Ancora un secolo dopo sono puramente indicativi di uno spazio aperto i paesaggi dei grandi pittori del primo Rinascimento, Masaccio, Paolo Uccello, Beato Angelico. Fantastici invece quelli dei loro colleghi attardati nello stile gotico cortese. Bisogna attendere il genio di Piero della Francesca per vedere specchiate nelle acque del Giordano i pendii naturali dell'alta valle del Tevere prestati all'ambientazione del battesimo di Cristo, o per leggere le terre e le acque oltre i profili dei signori di Montefeltro, dominanti sui loro territori. Nel nord Italia dopo il lancio troppo precoce a Castiglione Olona negli anni '30 del '400 del toscano Masolino, che delinea generici profili montuosi e li tinge con scarsa convinzione, la maturazione del bresciano Vincenzo Foppa nella resa del paesaggio che ambienta le storie di san Pietro Martire ha del prodigioso alla Cappella Portinari di Milano: gli alberi sono veri nello spazio prospettico che in lontananza registra persino le brume lombarde. Bisogna avere in mente queste premesse per apprezzare pienamente la rivoluzione della pittura veneta. Se il Mantegna predilige le rocce scheggiatee vi incastona città antiche frutto di un sogno umanistico, il suo cognato Giovanni Bellini, dopo i vasti teleri dipinti col fratello Gentile di una Venezia che ambienta storie sacre, indulge al naturalismo dei luoghi che accolgono personaggi sacri o profani. Ed è un progresso incessante e stupefacente di tecnica e di sensibilità nel pittore che invecchia migliorandosi: la "Trasfigurazione" del Museo Correr di Venezia, ancora gotica nell'impianto verticale, mantegnesca nel disegno "metallico" e drammatica, non lasciava presupporre la naturalezza della "Trasfigurazione" di Capodimonte, dipinta trent'anni dopo, in un paesaggio vero, d'ispirazione bucolica, avvolgente.

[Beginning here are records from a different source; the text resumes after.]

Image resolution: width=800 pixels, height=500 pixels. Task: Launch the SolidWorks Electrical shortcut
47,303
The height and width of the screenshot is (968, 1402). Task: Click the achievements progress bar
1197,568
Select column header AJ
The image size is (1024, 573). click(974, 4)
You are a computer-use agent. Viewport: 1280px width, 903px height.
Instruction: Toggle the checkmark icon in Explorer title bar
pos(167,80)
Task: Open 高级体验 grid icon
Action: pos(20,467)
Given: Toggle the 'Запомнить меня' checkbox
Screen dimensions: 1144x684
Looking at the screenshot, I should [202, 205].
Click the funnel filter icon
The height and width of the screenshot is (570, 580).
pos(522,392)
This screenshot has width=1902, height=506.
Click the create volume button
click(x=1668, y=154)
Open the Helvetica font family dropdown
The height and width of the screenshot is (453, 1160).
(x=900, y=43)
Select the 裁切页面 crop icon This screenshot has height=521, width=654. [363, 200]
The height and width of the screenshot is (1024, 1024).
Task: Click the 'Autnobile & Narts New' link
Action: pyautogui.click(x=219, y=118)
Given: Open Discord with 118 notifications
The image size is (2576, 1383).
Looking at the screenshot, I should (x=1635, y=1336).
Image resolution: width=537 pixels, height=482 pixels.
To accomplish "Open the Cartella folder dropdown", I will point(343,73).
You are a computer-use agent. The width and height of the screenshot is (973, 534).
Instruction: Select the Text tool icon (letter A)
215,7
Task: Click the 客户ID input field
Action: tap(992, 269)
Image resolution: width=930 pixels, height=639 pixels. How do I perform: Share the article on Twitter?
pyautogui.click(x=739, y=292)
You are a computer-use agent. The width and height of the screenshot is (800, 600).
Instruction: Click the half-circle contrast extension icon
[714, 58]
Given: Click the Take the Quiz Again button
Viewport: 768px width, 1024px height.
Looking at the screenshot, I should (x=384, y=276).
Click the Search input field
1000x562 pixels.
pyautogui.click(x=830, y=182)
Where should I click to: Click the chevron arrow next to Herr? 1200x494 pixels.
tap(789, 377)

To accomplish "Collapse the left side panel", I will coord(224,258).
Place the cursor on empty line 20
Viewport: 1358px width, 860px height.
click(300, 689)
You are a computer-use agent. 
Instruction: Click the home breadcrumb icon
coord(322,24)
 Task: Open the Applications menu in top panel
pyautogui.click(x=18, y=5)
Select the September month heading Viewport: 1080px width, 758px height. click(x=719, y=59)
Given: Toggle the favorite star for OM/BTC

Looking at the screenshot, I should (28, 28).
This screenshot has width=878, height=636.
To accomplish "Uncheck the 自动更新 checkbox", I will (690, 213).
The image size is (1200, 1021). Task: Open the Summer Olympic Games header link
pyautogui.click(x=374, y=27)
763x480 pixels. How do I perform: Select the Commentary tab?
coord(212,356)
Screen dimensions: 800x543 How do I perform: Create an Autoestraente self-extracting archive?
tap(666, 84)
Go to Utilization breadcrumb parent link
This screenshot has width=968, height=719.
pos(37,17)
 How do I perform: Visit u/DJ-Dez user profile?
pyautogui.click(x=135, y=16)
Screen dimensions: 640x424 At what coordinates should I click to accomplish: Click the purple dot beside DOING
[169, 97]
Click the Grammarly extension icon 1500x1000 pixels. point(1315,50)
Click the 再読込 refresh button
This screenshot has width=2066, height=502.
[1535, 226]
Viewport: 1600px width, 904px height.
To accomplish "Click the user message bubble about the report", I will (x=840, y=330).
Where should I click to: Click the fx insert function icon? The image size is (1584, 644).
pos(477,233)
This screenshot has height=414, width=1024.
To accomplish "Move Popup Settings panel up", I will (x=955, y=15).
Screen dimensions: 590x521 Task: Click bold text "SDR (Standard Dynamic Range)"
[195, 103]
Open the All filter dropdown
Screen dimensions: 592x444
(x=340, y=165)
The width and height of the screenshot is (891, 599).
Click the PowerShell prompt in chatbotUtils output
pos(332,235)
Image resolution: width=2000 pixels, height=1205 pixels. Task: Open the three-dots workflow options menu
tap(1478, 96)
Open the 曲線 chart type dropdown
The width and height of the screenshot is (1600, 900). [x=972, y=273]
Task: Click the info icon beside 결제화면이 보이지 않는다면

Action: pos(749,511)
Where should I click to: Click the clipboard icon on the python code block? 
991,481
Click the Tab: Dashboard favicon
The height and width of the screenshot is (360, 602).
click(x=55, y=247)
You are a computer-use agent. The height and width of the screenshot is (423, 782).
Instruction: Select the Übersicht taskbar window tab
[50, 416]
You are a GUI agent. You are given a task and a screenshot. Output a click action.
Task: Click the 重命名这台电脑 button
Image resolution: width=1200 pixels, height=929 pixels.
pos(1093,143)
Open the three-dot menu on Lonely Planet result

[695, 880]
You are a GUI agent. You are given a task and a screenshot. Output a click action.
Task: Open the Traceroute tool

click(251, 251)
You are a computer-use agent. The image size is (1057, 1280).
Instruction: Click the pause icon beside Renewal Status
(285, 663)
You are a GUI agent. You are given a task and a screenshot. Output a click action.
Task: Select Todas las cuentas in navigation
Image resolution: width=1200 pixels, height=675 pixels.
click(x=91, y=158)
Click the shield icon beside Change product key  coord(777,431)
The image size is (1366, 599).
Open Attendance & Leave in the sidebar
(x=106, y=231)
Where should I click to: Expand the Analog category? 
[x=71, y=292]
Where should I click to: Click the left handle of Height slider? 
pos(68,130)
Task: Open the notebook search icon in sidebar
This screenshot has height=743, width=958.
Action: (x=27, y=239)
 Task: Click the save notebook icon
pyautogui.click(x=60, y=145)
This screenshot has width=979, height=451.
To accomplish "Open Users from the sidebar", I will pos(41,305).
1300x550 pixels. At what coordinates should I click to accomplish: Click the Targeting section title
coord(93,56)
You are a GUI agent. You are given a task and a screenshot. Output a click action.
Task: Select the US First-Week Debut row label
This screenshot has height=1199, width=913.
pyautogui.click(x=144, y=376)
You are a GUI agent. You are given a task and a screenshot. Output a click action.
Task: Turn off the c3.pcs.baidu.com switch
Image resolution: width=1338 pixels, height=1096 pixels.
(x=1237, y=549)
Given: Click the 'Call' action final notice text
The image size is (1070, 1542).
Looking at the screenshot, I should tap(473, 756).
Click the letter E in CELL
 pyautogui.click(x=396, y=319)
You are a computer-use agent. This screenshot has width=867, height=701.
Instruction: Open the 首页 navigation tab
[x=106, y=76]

Nella "Pietà" di Brera il paesaggio si perlustra come un sospiro, tirando letteralmente il fiato, allontanando lo sguardo, come lo allontana nell'altra direzione Giovanni, dall'insostenibile scena di dolore della Madre esausta accanto al figlio morto. Frontale invece è il castello di Gradara, quello di Paolo e Francesca, che s'inquadra nella cornice del trono dell'"Incoronazione di Maria" nella pala di Pesaro, e non sai se sia la veduta da una finestra o davvero il primo quadro tutto di paesaggio. L'ambiguità rivela la remora nell'introdurre un'immagine di realtà nel tema sacro di una pala d'altare. Bellini non si crea il problema nei dipinti religiosi di devozione privata come la Madonna del Prato. Ma sarà Giorgione a tagliare il nodo gordiano, distendendo a tutto campo alberi, castelli e colline dietro la parete dalla pala di Castelfranco. E di lì la strada sarà aperta per Tiziano, Lotto, Tintoretto, Bassano e molti altri in mostra.